===== Document section

5.Threat counter-measures :ongoing efforts and assets at national and international level

EUBAM has sought in practical ways, in tandem with other EU and international partners, to support Ukraine and Moldova tackle and mitigate these border security challenges. The slide before you highlights some of the approaches used. More detail is contained in my full presentation, available on the USB stick.

New regional security challenges posed by the conflict in Ukraine have focused and refocused the tasks of the border services in both countries. The Ukrainian border services enhanced security measures at the Moldova-Ukraine border and reinforced border and customs controls were implemented under the threat of terrorism-related travel movements. Increased second line checks were established to prevent the entry of potential foreign fighters and/or weapons. Moldovan border services also increased their operational readiness during most critical periods of events in Ukraine.

EUBAM has played a role in ensuring such security enhancements are evidence-led and proportionately match the threats faced. One way of doing this has been the Common Border Security Assessment Report, drafted jointly by the Mission and the Moldovan and Ukrainian customs and border guard/police. Through systematic analysis, it provides a monthly, biannual and annual assessment of the security situation along the entire common border. Its assessments are used by partners to inform their tactical, operational and strategic decisions. The information produced from the reports also constitutes a platform for enhanced cooperation between the partners on joint border control operations.

An excellent example of this was the four-phase joint border control operation “Danubius”, launched from May until October 2015. Covering the entire Moldova-Ukraine border, it was the thirteenth joint operation under the aegis of EUBAM but was the first time that the partner services took sole charge of planning and co-ordination. It involved seven law enforcement agencies from Moldova and Ukraine, and was supported by Europol, Interpol, Frontex, OLAF, SELEC, and law enforcement agencies from five EU member states. The operation also helped strengthen professional and personal ties between responsible officials in the two countries, clarifying and improving collaboration procedures and deepening mutual trust.

As already noted, inter-agency and cross-border cooperation with international organizations, EU agencies and EU member States has been a means by which EUBAM has sought to improve internal and border security whilst still facilitating the traffic of people and goods across borders. Working Groups and Task Forces have been one way for the merging of efforts between the Ukrainian and Moldovan partners with those of key stakeholders on cross border crime. This systematic and focused concept has encouraged partners to share intelligence and develop integrated methods for dealing with common problems. It has also facilitated contacts with counterparts in EU member states and beyond, as well as the business community.  The Mission has three Working Groups: on Trafficking of Human Beings and Illegal Migration; on Customs Offences, and on Intellectual Property Rights.  The second of these has four Task Forces on Tobacco, Arms, Vehicles and Drugs.

==========
===== Dataset extract

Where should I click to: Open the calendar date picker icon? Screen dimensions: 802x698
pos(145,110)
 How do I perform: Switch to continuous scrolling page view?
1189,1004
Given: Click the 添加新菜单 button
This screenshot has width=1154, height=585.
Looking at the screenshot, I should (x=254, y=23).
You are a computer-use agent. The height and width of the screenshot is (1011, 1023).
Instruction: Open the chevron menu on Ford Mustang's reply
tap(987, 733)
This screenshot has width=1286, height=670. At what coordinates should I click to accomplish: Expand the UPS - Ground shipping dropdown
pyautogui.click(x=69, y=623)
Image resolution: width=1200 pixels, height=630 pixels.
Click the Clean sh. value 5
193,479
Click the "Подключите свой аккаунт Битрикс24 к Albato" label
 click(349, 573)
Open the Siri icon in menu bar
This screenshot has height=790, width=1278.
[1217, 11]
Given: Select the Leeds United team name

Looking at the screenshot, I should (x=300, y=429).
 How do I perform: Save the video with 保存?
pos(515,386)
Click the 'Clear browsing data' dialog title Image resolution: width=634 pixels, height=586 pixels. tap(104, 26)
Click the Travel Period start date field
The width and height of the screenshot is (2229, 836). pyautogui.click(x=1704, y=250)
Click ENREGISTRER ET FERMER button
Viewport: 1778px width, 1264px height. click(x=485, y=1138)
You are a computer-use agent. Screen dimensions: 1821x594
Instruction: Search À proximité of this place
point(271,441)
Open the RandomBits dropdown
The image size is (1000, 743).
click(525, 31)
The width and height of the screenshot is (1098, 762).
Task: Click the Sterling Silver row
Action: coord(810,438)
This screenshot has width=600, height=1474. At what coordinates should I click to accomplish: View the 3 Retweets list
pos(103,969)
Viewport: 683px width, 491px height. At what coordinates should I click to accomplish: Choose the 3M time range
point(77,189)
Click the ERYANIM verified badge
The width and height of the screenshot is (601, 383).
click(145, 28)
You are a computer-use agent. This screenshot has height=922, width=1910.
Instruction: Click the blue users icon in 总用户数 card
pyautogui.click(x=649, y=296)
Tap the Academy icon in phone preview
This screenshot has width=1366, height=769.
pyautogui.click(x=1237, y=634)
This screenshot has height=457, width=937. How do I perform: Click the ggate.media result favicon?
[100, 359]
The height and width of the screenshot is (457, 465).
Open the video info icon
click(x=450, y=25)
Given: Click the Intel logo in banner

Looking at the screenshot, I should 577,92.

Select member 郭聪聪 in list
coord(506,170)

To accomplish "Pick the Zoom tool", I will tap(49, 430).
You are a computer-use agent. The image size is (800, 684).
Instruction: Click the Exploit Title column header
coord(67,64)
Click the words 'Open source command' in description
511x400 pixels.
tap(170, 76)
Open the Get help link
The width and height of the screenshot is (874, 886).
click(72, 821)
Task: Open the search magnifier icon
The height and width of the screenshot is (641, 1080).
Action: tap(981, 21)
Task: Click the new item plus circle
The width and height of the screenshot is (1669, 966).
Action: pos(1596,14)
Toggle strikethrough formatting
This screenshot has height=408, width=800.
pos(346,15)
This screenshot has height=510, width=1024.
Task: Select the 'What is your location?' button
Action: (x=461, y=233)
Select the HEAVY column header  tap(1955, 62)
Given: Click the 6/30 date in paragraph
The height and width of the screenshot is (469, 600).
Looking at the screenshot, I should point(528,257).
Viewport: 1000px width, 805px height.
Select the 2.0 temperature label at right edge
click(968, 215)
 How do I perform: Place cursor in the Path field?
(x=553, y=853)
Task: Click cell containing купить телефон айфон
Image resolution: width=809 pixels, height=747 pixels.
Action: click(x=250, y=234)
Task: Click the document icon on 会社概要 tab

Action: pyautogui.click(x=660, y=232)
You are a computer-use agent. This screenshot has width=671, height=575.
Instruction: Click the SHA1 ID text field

==========

#### What to do
Can you duplicate the portion of the threat counter-measures section starting at "5.Threat counter-measures :ongoing" and ending at "the USB stick."?

#### Solution to this exercise
5.Threat counter-measures :ongoing efforts and assets at national and international level

EUBAM has sought in practical ways, in tandem with other EU and international partners, to support Ukraine and Moldova tackle and mitigate these border security challenges. The slide before you highlights some of the approaches used. More detail is contained in my full presentation, available on the USB stick.